# My first enjoyable "real" wine



## xxwaldoxx (Apr 2, 2006)

Yesterday I headed over to the local Winery (Manatawny Creek) to pick up a bottle of wine for a former employer and my future father in law.

I was in sort of a rush doing some christmas shopping (Had to hit the B&M :r ) so I didnt want to do any tasting as I was going to be driving for a while. So i spoke to a very nice women who suggested a Pink wine or Red wine after I told her I knew nothing other than these people would drink red whine on occasion.

So i picked up four bottles (2 red and 2 pink) thinking I would sample one when I knew I didn't have to run around anymore.

I was a little cautious because I have never enjoyed wine in the past (Other than Arbor Mist). I have always stuck to Yuengling and local Micro brews. I decided to open up the bottle of Pink (Autumn Mist) and give it a shot. To my amazement I really enjoy this wine.

The description of this wine is:


> This pretty pink wine is the perfect picnic fare accompaniment. Very fruity with hints of melon and strawberry. Our answer to "white zin"! "

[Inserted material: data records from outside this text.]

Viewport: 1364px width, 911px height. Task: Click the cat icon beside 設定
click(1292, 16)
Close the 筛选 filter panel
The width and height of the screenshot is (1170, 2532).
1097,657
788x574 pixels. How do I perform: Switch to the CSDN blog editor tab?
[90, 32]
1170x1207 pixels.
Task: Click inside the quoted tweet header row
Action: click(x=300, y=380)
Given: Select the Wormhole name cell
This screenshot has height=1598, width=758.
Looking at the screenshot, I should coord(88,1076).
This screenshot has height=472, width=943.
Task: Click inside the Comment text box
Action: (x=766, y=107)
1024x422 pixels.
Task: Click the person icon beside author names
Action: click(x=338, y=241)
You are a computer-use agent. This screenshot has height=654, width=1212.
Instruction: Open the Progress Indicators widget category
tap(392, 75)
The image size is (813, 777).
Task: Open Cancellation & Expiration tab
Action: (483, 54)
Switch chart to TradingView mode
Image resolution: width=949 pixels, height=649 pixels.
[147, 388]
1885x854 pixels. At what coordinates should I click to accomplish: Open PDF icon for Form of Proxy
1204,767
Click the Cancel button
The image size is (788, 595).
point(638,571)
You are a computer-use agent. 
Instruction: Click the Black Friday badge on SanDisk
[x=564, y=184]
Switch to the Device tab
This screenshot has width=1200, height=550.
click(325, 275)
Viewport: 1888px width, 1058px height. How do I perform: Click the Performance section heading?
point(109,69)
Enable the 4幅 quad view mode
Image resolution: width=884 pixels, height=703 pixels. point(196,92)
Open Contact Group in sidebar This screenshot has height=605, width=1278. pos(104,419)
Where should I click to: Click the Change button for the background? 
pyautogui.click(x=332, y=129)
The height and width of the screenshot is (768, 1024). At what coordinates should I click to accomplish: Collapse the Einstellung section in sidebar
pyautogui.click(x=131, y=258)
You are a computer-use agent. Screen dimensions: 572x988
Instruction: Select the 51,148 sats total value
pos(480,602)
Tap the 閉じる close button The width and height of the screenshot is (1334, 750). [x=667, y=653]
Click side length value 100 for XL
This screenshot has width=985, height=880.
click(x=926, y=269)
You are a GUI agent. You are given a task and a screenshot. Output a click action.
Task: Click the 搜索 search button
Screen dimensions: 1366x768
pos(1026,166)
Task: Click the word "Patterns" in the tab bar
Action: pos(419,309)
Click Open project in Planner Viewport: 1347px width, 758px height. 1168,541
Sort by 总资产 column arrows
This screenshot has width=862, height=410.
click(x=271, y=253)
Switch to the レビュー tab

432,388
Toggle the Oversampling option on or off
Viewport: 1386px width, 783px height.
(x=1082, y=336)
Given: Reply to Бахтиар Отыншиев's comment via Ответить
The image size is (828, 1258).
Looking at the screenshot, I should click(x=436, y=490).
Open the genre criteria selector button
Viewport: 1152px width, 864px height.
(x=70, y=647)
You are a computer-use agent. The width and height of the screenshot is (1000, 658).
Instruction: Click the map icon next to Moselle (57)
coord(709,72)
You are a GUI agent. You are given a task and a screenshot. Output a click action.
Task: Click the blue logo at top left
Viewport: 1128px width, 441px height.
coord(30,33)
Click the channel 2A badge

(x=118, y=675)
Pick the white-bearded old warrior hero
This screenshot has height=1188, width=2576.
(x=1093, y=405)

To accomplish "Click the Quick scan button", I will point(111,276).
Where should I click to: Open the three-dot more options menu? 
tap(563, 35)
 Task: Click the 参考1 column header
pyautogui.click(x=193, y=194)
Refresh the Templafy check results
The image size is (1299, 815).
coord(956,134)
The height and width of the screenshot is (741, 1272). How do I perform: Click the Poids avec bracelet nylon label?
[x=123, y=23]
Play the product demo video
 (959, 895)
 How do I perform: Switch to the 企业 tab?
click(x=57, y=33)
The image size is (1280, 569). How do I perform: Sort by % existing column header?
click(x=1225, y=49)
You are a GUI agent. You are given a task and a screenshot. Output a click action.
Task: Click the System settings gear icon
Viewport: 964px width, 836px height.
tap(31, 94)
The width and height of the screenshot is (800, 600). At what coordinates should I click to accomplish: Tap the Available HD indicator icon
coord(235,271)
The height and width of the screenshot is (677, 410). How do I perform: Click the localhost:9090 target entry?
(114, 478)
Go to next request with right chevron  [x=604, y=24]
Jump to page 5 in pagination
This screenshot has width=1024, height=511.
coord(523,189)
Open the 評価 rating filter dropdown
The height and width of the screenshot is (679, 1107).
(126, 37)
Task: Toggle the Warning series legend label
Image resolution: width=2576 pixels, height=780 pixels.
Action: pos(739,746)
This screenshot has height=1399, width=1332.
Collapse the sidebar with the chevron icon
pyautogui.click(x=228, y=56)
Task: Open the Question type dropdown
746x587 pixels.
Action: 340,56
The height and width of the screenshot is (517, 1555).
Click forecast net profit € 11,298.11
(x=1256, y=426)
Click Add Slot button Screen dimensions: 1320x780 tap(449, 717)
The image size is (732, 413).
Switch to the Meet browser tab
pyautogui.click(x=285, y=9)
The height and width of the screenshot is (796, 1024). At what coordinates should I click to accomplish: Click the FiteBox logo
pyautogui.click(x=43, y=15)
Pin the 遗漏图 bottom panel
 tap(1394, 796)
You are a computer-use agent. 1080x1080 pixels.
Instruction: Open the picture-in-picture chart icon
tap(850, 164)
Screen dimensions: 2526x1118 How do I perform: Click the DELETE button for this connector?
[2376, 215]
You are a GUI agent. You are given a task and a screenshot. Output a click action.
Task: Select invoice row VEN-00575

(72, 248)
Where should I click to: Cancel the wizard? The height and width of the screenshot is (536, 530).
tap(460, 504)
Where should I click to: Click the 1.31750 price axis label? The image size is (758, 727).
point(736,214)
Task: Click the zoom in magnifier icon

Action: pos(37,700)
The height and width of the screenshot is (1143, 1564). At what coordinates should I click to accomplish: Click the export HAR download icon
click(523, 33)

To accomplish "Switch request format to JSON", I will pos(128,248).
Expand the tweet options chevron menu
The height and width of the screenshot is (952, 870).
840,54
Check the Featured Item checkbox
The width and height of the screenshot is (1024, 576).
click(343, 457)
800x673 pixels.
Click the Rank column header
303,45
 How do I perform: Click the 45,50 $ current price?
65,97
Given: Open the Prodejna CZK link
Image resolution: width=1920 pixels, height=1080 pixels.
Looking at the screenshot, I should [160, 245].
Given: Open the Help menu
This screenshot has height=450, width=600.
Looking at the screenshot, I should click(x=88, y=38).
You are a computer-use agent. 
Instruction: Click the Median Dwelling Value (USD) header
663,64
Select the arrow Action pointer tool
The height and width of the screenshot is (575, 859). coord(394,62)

Keeping with the sort of pink and fruity theme, does anyone have any suggestions for something to try in the future that would be widely available? I do plan on heading to the winery to do some tasting after the holiday shopping spree is finished.

I would have never expected to enjoy a glass of fruity wine with a good cigar (Joyo De Nicaragua Celebration) and think I would like to do this again in the future.


----------



## DriftyGypsy (May 24, 2006)

OH you poor guy, are you sure you really want to start down the wine slope... it can be slippery and steep. So, pink wines... the really only "pink" wines, actually called 'blush' wines now, I would drink are some "White" Zinfadels. Beringer makes a nice one. My tastes personally lean towards Reds. I love Merlots, Pinot Noirs, Shiriz and of course a good Cabernet, and lets not forget Chianti. I grew up drinking homemade **** Red out of Jelly glasses.


----------



## Demented (Nov 7, 2006)

I'm with Drifty on this... Are you sure you want to start down this slope?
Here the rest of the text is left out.